Children should above all be taught self-reliance, love for all men, altruism, mutual charity, and more than anything else, to think and reason for themselves. We would reduce the purely mechanical work of the memory to an absolute minimum, and devote the time to the development and training of the inner senses, faculties and latent capacities. We would endeavour to deal with each child as a unit, and to educate it so as to produce the most harmonious and equal unfoldment of its powers, in order that its special aptitudes should find their full natural development. We should aim at creating free men and women, free intellectually, free morally, unprejudiced in all respects, and above all things, unselfish. And we believe that much if not all of this could be obtained by proper and truly theosophical education.
H.P. Blavatsky: The key to theosophy p. 251/52

 Throughout the world, it is becoming more and more evident that the educator needs educating. It is not a question of educating the child, but rather the educator, for he needs it much more than the pupil.
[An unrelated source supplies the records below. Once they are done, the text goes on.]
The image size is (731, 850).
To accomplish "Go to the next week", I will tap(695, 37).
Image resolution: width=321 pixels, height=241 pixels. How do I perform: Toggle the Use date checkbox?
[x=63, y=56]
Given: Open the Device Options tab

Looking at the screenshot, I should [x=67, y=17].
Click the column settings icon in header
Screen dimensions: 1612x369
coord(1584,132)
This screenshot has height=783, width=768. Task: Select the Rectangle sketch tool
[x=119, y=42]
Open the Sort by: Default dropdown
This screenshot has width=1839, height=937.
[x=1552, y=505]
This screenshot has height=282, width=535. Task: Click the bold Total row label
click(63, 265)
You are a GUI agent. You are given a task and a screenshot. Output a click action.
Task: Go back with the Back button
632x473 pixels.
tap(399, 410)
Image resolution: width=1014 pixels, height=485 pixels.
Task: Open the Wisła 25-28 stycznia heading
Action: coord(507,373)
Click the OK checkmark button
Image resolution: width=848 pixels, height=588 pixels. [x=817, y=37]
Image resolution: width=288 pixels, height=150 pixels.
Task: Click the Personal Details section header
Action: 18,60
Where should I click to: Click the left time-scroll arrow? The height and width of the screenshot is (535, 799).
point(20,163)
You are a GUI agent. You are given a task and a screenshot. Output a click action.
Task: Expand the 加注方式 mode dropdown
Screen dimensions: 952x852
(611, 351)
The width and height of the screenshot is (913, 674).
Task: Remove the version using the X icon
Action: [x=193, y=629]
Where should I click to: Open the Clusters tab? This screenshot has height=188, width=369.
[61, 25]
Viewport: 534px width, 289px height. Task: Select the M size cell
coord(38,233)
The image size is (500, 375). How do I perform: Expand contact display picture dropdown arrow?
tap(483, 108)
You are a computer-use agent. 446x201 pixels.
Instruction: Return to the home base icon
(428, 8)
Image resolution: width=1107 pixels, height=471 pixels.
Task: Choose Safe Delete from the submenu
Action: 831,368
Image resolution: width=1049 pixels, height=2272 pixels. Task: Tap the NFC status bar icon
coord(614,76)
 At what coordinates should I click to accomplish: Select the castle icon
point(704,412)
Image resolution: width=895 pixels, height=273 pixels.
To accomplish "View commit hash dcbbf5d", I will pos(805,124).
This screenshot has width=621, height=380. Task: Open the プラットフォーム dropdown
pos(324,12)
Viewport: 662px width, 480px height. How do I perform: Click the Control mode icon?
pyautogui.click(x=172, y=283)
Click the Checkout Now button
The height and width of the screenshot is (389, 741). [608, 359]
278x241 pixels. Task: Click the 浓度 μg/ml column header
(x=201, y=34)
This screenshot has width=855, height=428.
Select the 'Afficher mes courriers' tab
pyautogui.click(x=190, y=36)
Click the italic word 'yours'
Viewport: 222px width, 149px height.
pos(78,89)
After all, the pupil is like a tender plant that needs guiding, helping; but if the helper is himself incapable, narrow, bigoted, nationalistic, and all the rest of it, naturally his product will be what he is. So it seems to me that the important thing is not so much the technique of what to teach, which is secondary; but what is of primary importance is the intelligence of the educator himself.
Krishnamurti, Educating the Educator, Bombay 1948

The first principle of true teaching
is that nothing can be taught.
The teacher is not an instructor or task master.
He is a helper and guide.
His business is to suggest and not to impose

The second principles is that the mind
has to be consulted in its own growth.
The idea of hammering the child
into the shape of desired by the parent
or teacher is barbarous
and ignorant superstition

The third principle of education
Is to work form the near to the far,
From that what is to that what shall be.
A free and natural growth is
the condition of genuine development.